(Excerpt from a dataset)
▼

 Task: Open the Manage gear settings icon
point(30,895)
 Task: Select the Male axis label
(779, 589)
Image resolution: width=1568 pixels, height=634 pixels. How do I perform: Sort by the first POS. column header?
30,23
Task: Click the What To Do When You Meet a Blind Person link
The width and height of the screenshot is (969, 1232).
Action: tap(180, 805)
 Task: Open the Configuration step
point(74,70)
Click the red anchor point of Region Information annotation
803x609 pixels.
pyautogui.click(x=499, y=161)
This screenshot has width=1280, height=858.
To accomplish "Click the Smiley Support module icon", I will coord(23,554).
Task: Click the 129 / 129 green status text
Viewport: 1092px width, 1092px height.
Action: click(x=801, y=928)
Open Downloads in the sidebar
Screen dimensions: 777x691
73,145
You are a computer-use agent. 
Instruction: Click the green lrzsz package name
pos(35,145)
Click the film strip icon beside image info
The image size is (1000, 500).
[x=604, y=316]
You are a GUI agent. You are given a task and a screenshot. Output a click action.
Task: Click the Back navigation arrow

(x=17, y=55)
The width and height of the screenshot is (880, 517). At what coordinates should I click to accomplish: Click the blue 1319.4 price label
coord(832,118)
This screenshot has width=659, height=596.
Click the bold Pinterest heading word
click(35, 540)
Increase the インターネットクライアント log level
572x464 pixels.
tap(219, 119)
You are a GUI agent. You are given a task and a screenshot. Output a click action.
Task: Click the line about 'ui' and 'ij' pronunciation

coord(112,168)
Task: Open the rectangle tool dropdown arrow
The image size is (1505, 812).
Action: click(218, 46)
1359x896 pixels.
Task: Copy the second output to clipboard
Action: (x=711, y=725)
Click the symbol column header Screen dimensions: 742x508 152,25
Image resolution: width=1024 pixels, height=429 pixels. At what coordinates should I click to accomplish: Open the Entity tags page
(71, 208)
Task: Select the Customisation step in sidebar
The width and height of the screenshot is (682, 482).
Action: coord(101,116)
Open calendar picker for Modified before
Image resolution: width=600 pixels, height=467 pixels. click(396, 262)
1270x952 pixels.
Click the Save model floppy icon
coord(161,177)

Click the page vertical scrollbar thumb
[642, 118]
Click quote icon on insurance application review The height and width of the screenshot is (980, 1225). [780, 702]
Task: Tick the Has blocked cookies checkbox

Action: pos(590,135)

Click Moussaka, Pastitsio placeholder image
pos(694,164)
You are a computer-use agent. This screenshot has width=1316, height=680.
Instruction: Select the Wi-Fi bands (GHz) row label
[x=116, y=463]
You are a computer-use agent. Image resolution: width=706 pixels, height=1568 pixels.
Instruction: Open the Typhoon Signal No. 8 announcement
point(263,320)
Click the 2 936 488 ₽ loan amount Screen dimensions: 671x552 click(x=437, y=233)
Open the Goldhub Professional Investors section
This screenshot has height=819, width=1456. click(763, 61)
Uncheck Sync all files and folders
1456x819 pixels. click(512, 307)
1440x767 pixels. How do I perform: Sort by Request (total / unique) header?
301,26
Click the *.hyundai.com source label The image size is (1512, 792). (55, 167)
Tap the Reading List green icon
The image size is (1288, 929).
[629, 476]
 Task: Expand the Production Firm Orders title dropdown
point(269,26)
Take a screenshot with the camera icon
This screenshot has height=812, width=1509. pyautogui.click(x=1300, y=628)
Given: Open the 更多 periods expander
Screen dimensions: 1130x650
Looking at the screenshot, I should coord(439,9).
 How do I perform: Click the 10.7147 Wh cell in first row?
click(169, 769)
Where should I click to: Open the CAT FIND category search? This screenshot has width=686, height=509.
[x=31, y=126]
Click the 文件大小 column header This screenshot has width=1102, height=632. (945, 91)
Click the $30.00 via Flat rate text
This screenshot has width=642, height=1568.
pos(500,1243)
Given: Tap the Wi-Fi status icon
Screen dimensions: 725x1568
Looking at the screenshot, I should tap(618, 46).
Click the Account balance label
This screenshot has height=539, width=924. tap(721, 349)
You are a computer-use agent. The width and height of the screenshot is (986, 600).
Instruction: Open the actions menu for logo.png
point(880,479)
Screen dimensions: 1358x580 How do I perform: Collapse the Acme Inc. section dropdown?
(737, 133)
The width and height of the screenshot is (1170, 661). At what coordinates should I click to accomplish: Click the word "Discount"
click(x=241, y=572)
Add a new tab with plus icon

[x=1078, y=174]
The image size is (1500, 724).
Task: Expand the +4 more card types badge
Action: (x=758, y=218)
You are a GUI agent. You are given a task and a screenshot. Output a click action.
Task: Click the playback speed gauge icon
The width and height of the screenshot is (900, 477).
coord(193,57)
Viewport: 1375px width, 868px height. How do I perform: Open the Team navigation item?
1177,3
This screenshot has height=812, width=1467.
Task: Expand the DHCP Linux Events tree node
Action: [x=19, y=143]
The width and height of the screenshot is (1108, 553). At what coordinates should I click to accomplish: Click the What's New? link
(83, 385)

▲

**THE TASK**
Copy out the material from the line with "Click Moussaka, Pastitsio placeholder image" up to and including the line with "point(263,320)". Leave the requests unchanged, but multiply every coordinate in the answers by 1.8 and round to whole numbers, with halves going up. Give only those lines.

**RESULT OF THIS EXERCISE**
Click Moussaka, Pastitsio placeholder image
pos(1249,295)
You are a computer-use agent. This screenshot has width=1316, height=680.
Instruction: Select the Wi-Fi bands (GHz) row label
[x=209, y=833]
You are a computer-use agent. Image resolution: width=706 pixels, height=1568 pixels.
Instruction: Open the Typhoon Signal No. 8 announcement
point(473,576)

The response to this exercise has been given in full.